*WHAT IS REQUIRED*: Among the entries below, tally each line containing "agent"; respond with the total only.

BEGIN

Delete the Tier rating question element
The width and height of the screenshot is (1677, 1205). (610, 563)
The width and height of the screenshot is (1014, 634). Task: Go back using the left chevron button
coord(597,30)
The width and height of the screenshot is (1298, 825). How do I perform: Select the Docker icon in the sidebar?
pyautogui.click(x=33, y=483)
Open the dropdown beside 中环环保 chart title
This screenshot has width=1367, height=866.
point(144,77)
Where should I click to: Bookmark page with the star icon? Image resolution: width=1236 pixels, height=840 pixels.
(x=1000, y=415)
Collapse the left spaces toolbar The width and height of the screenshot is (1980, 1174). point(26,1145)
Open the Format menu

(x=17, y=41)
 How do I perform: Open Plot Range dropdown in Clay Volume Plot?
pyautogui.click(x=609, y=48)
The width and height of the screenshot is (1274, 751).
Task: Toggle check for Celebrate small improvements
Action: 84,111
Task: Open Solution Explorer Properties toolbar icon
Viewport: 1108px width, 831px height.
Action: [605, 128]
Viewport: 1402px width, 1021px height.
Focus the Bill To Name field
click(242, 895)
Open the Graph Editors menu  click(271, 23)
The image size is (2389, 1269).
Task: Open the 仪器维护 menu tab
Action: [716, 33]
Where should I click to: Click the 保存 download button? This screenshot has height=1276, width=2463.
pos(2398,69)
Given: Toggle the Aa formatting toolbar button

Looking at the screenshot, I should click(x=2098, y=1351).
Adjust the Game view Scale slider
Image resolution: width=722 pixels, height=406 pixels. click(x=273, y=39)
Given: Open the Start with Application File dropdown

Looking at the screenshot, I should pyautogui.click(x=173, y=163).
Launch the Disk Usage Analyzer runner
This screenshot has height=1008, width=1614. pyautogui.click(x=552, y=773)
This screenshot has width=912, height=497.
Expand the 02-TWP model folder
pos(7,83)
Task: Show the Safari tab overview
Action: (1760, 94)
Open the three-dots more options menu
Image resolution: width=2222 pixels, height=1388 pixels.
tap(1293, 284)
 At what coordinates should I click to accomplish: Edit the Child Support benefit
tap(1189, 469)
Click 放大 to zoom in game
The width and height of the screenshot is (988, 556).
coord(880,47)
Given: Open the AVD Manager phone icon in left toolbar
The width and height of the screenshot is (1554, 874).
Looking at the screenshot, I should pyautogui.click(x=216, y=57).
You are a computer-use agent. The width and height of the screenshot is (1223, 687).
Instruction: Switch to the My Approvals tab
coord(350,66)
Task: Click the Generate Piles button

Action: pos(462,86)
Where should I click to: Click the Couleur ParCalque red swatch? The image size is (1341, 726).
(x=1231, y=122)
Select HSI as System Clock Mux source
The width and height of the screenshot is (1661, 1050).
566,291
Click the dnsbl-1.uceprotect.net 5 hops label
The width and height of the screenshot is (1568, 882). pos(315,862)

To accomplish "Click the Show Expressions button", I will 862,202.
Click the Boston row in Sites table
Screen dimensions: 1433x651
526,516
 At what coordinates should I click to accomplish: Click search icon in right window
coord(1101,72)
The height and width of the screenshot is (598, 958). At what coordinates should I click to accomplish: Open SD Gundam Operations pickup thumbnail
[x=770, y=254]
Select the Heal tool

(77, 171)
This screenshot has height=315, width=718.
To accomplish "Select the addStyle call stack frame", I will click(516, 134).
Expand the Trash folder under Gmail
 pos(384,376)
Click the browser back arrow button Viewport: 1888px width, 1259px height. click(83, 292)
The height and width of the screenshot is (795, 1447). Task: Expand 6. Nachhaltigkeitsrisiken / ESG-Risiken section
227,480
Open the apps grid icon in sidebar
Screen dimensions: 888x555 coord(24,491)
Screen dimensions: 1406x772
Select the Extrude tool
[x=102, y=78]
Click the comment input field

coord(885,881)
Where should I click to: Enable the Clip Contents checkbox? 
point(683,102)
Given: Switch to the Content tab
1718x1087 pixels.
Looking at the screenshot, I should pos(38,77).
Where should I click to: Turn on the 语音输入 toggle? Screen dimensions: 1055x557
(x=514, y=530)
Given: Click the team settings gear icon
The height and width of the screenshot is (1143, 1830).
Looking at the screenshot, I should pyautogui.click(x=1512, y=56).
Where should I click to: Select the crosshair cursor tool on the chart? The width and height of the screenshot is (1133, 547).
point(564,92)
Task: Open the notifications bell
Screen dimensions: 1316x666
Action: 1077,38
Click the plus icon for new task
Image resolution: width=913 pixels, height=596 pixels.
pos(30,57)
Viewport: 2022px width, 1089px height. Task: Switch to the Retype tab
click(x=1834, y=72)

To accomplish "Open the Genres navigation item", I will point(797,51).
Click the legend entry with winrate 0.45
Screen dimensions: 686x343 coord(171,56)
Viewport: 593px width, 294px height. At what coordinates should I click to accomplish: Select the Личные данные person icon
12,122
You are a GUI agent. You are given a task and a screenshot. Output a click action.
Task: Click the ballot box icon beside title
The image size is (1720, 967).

END

*ANSWER BELOW*: 2